The cause of improved control of cement injection is still unknown. RFA does not create a mechanical cavity for the cement, as in kyphoplasty procedures. It is postulated that ablation of the lesion changes the consistency of the tumor, which can shrink the tumor and destroy the “cohesion” of the tumor cells (2). Tissue desiccation may play a role by reducing the volume of material within the ablation zone and creating space for the cement. Therefore, RFA prior to cement injection creates a so-called “thermal cavity”, which allows for a more controlled deposition of cement within this cavity. This is supported by a cadaveric study by Woo et al. (9) showing tumor volume reduction with bipolar RF done prior to PV. See Figures 4 and 5 for an RFA assisted VP in renal cell carcinoma, and Figures 6 and 7 for an RFA assisted sacral OP.

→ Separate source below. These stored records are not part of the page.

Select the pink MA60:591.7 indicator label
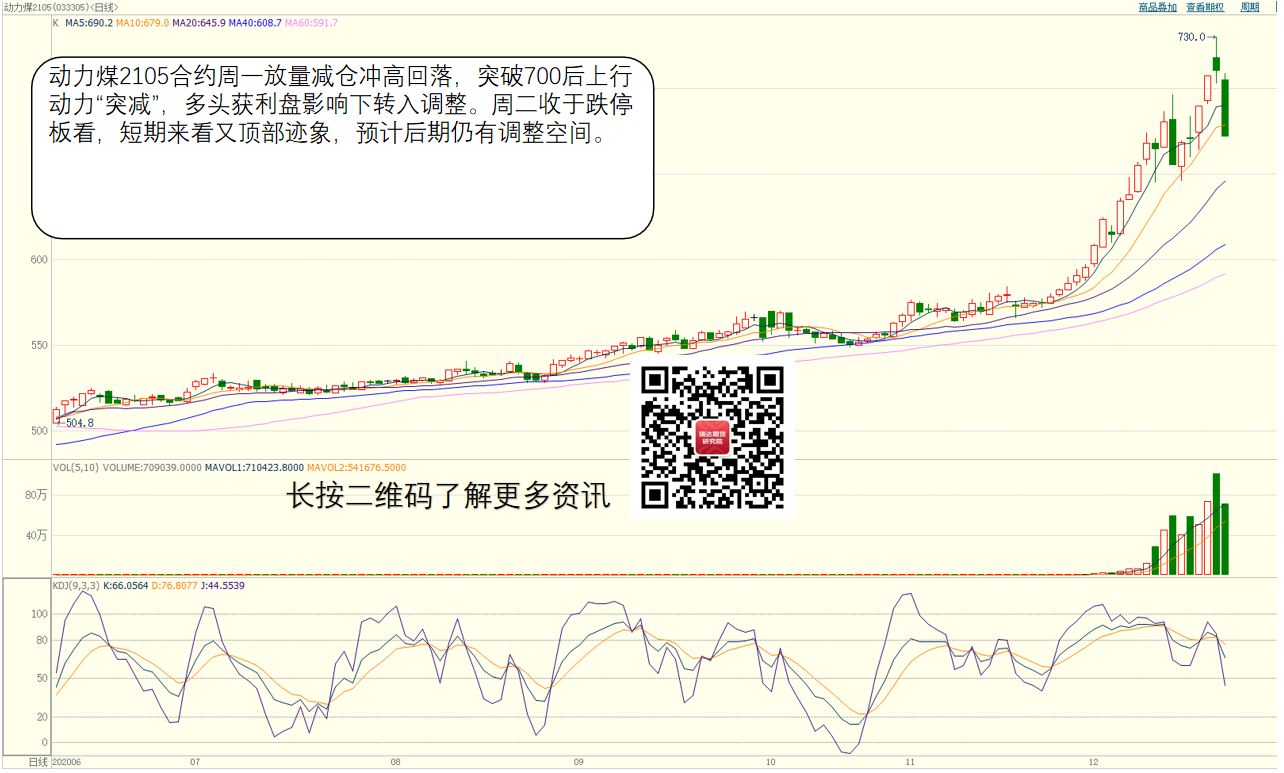The width and height of the screenshot is (1284, 773). click(x=312, y=22)
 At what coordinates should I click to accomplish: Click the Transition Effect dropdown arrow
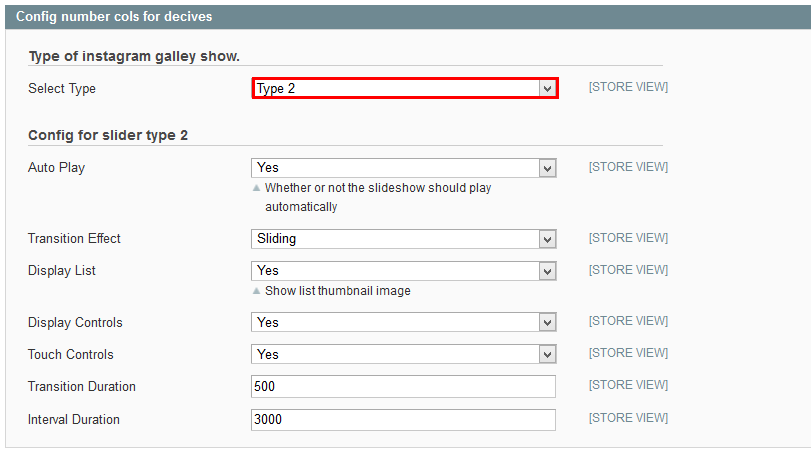tap(547, 239)
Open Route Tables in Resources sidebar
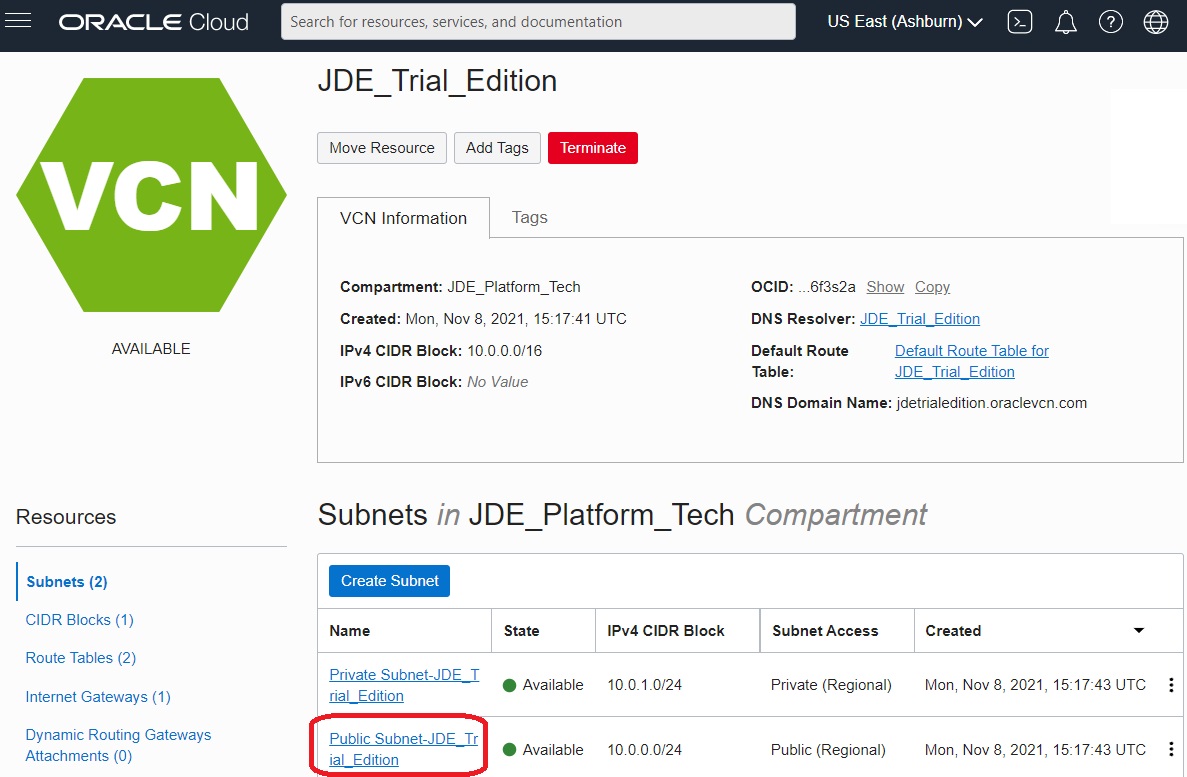Viewport: 1187px width, 777px height. [x=80, y=658]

The effect of RFA on the venous plexus may also play a role. It has been suggested that RFA may lead to thrombosis of the venous plexus, which may limit the embolization events during cement injection (3-5). Certainly, the trend towards lower venous leaks in cases that have had RFA prior to VP in our study supports this concept. Furthermore, we have encountered few cases where the morphology of epidural cement leaks suggests initial leak into the posterior lumbar venous plexus, which eventually ruptures the vein and leaks into the epidural space (Figures 6,7). Posterior venous leaks may thereby be a large source of epidural cement and by limiting this route the percentage of posterior leaks would decrease. In addition, we had no venous filling contributing to cement pulmonary emboli in our series. Our hypothesis that this phenomenon is probably related to venous thrombosis is supported by the fact that the use of RFA prior to VP had no effect on the rate of disc space leaks.
In addition to the retrospective nature of our study, the study is also limited by the lack of a presence of a control group. The control group would have allowed us to assess if RFA enhanced pain relief. Our data simply shows it improves pain relief in a similar fashion to conventional VP as noted in the prior Vertos 2 trial (7). Our data may also be slightly influenced by the larger number of VP cases in our series and the limited number of OP cases. We also only had a small number of insufficiency fractures treated and these were in patients who already had malignant disease elsewhere. The utility of RFA in insufficiency fractures is unclear. The only advantage would be a decrease in cement leaks.
RFA assisted OP and VP using a bipolar RF system is safe and effective. The use of RFA allows for a controlled cement injection into what we postulate could be a thermal cavity with a significant decrease in posterior and venous cement leaks. Rate of cement leakage into the disc spaces was unaffected.
Conflicts of Interest: The authors have no conflicts of interest to declare.
Ethical Statement: The study was approved by the hospital scientific and ethics committee.